:: Try it ::
Once you reach the line with "Image resolution: width=540" below, copy each line exactly, stopping after the line with "Task: Select the Rot channel thumbnail", and skip any pictures.

:: Source data ::
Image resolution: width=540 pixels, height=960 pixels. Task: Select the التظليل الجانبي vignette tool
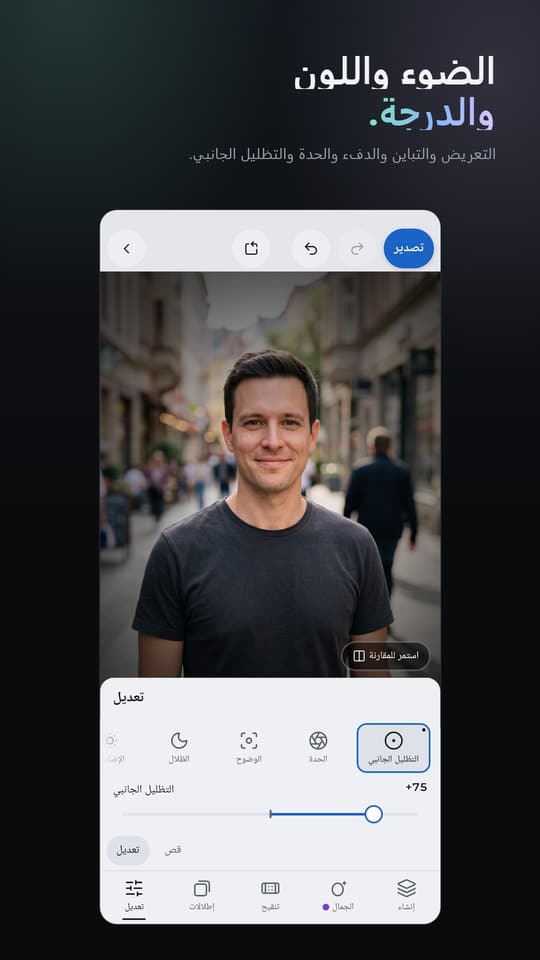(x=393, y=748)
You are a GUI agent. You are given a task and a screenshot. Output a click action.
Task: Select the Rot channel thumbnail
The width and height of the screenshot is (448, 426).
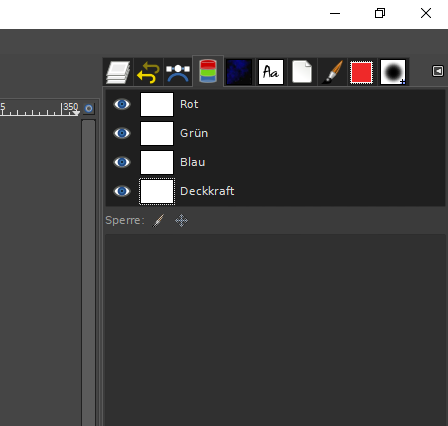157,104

---

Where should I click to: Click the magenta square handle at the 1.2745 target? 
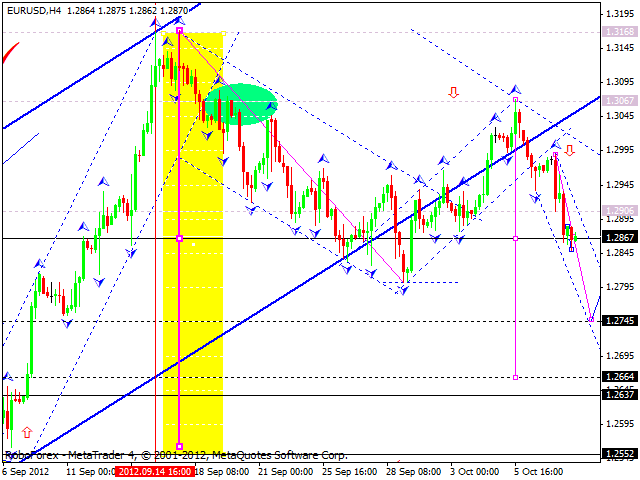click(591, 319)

:: Answer to the problem ::
Image resolution: width=540 pixels, height=960 pixels. Task: Select the التظليل الجانبي vignette tool
(x=393, y=748)
You are a GUI agent. You are given a task and a screenshot. Output a click action.
Task: Select the Rot channel thumbnail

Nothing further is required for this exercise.